**Tasks and exercises**
1. In the article on Jeremy Siegel's election outlook, what reason does Siegel give for the Democrats' improving odds in the Senate races?
2. Reproduce the section of the article on Jeremy Siegel's election outlook from "While the presidential" to "while, he noted.".
3. Proceed with the article on Jeremy Siegel's election outlook, continuing on from its final sentence.

**Passage**
___

While the presidential race looks like a “tossup,” it is highly likely the Democrats will hang onto the House of Representative and it is starting to look like the Democrats could win back the Senate also, which could result in major changes to tax law, including a higher corporate tax rate, according to Jeremy Siegel, professor of finance at Wharton and WisdomTree senior investment strategy advisor.
The November election, now six months away, “looks extremely competitive,” Siegel said Monday, during his weekly conference call on the state of the markets. “In the betting markets, for the presidency it is now virtually a dead heat between” Donald Trump and Joe Biden, with “maybe a tiny advantage [for] the Democrat,” with 52 to 48 odds. And that has been the case for a while, he noted.
However, “what has changed significantly and does give me some concern” is the odds increasingly looking better for Democrats in the Senate races, he said. There are, after all, “several very strong Democratic challengers to what were considered to be relatively safe Republican seats,” he told listeners. Only 2-3 months ago, the odds in the betting markets were 70 to 30 that Republicans would hold onto Senate control, but that has “now sunk all the way down, almost to even money,” with “probably a tiny, slight edge [for] the Republicans,” he said. Despite that slight Republican edge, 52 to 48, if you look at polling for all the Senate races, the Democrats could win control of the Senate also, he added.

___

**Provided information**

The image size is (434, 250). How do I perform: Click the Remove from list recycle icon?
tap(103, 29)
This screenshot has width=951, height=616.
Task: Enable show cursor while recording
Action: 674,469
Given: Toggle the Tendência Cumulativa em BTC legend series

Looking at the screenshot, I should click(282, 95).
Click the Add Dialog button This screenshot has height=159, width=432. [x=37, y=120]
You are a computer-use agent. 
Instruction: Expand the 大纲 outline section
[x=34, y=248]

___

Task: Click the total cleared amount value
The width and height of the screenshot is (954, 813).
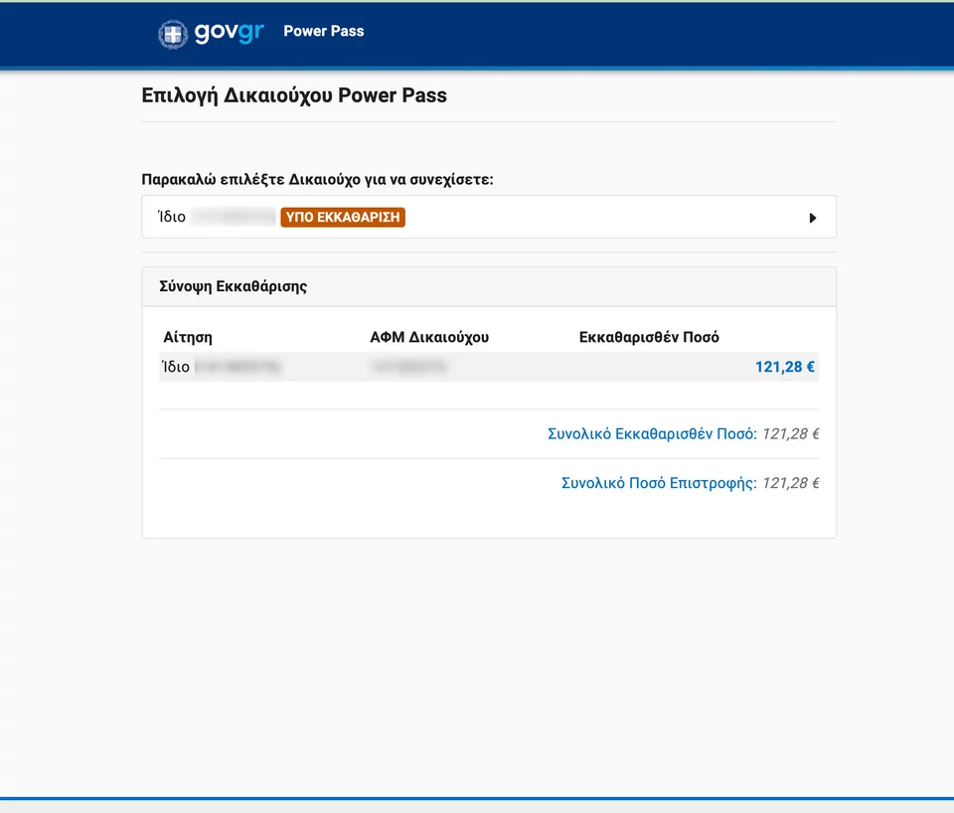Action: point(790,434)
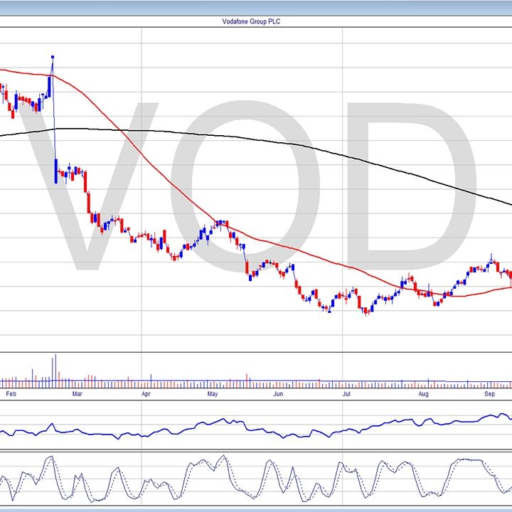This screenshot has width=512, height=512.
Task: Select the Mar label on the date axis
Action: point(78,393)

___

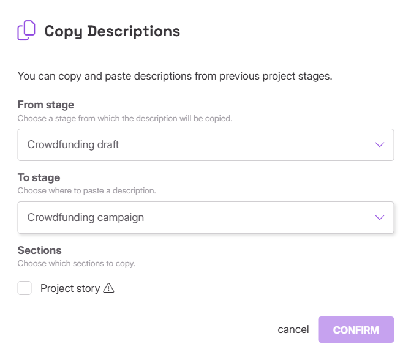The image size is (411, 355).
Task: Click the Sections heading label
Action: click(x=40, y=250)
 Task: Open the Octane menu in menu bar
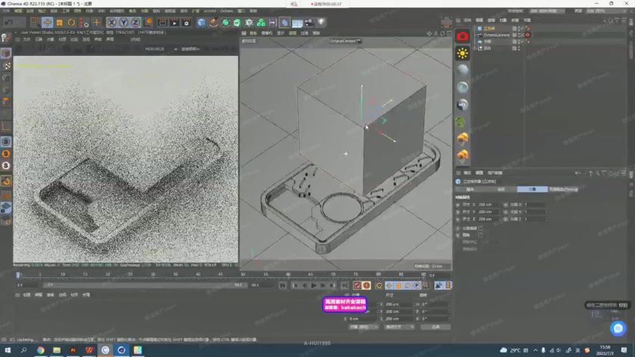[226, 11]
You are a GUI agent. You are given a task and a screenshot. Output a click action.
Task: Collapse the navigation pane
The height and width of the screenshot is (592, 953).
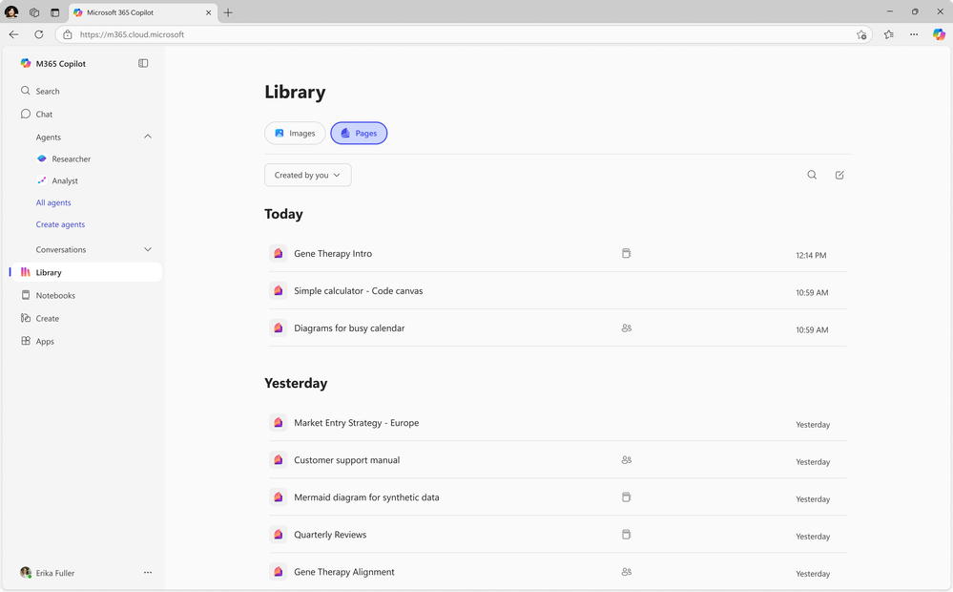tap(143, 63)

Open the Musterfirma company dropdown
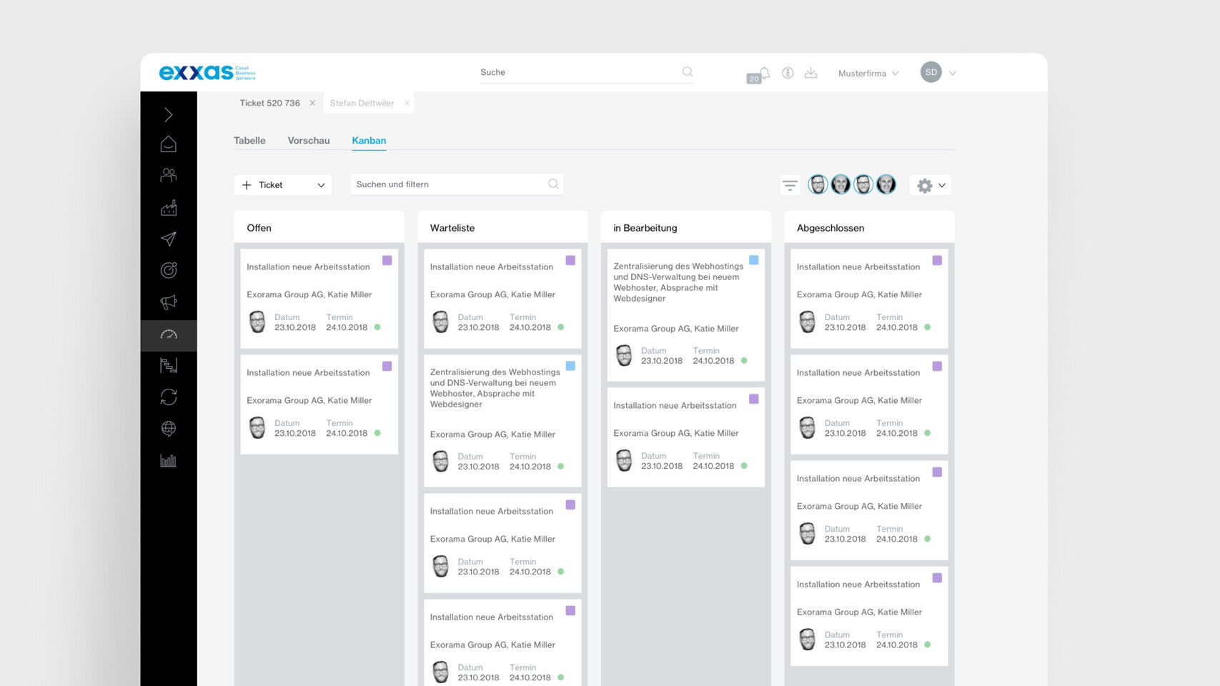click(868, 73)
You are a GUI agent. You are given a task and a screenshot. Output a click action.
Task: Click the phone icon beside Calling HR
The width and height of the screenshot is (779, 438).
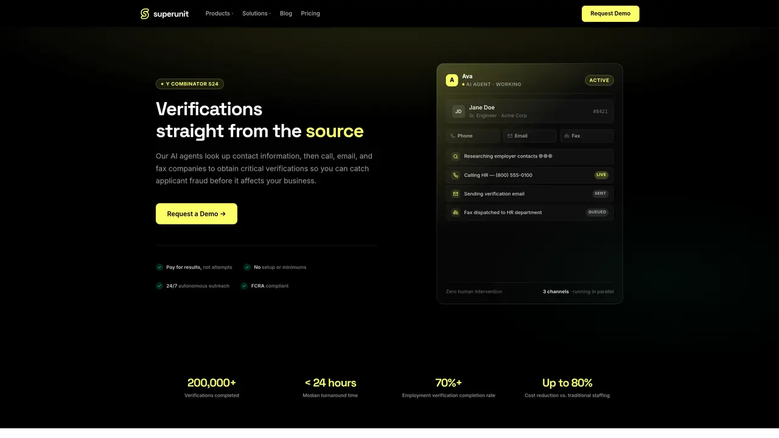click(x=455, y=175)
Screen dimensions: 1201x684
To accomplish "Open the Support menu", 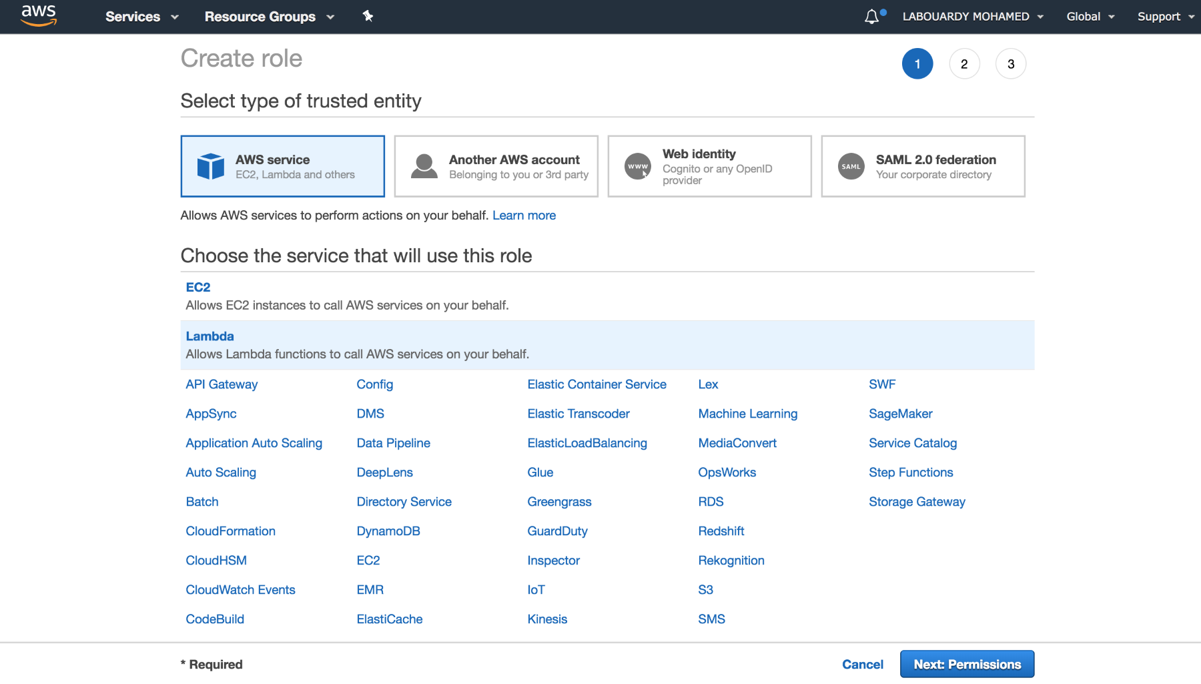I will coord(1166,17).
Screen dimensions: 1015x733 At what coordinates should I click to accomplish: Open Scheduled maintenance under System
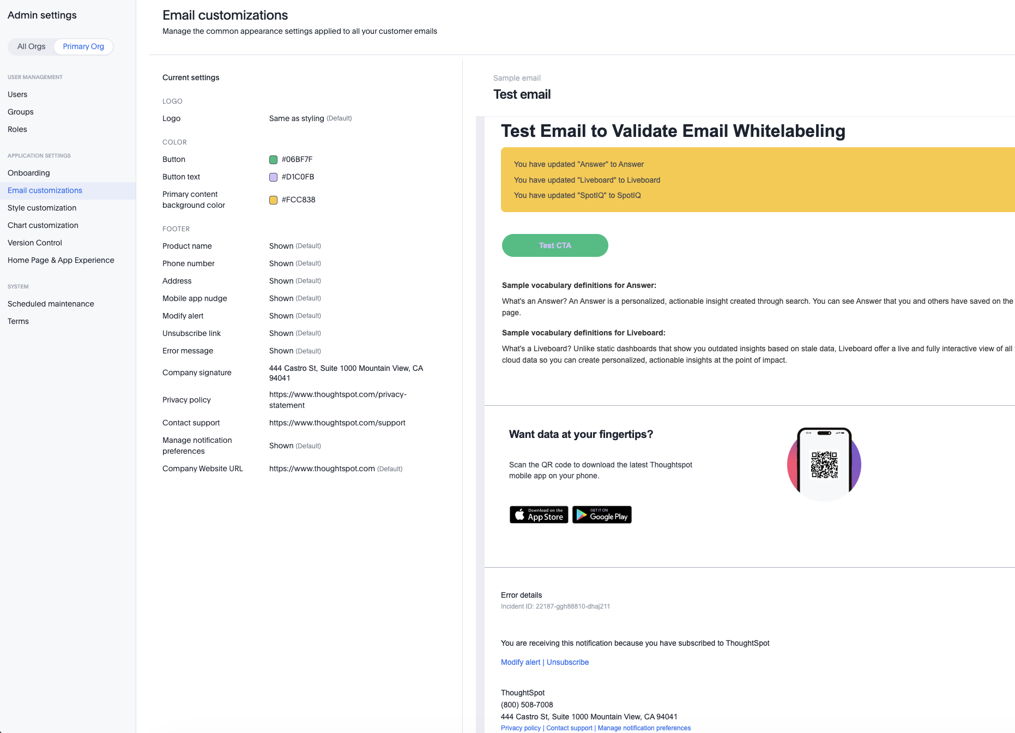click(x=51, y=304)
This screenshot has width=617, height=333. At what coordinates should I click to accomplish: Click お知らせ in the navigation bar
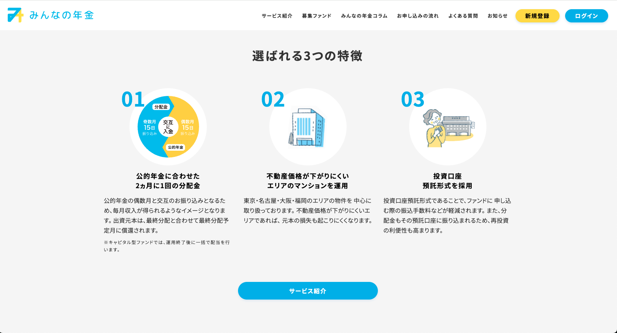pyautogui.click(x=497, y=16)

___

**Expected outputs**
1. Siegel points to several very strong Democratic challengers running for seats that had been considered relatively safe for Republicans. As a result, the betting odds on Republicans keeping the Senate have fallen from 70 to 30 to nearly even money.

2.
While the presidential race looks like a “tossup,” it is highly likely the Democrats will hang onto the House of Representative and it is starting to look like the Democrats could win back the Senate also, which could result in major changes to tax law, including a higher corporate tax rate, according to Jeremy Siegel, professor of finance at Wharton and WisdomTree senior investment strategy advisor.
The November election, now six months away, “looks extremely competitive,” Siegel said Monday, during his weekly conference call on the state of the markets. “In the betting markets, for the presidency it is now virtually a dead heat between” Donald Trump and Joe Biden, with “maybe a tiny advantage [for] the Democrat,” with 52 to 48 odds. And that has been the case for a while, he noted.

3.
Siegel considers the Senate to be a “bulwark to protect against” the other branches of government, he said, adding he considers Democratic Senate control to be a “negative for equity prices.” However, the impact on equity prices wouldn’t be “devastating” – maybe reducing them 5-10% — and investors shouldn’t start selling everything if the trend continues, he said.
What instead “concerns me the most” if the Democrats control all of Congress, is that “my feeling is we’re going to basically repeal and rewrite the corporate tax cut that the Republicans put in place shortly” after Trump’s victory as president, he said, referring to the sweeping tax overhaul enacted in 2017.
“Not everything will be undone, but a lot will be undone and that will increase taxes on corporations,” he predicted. On the plus side, he pointed out, “Biden is not a far-left candidate” and the result will likely not be “radical” changes, he predicted.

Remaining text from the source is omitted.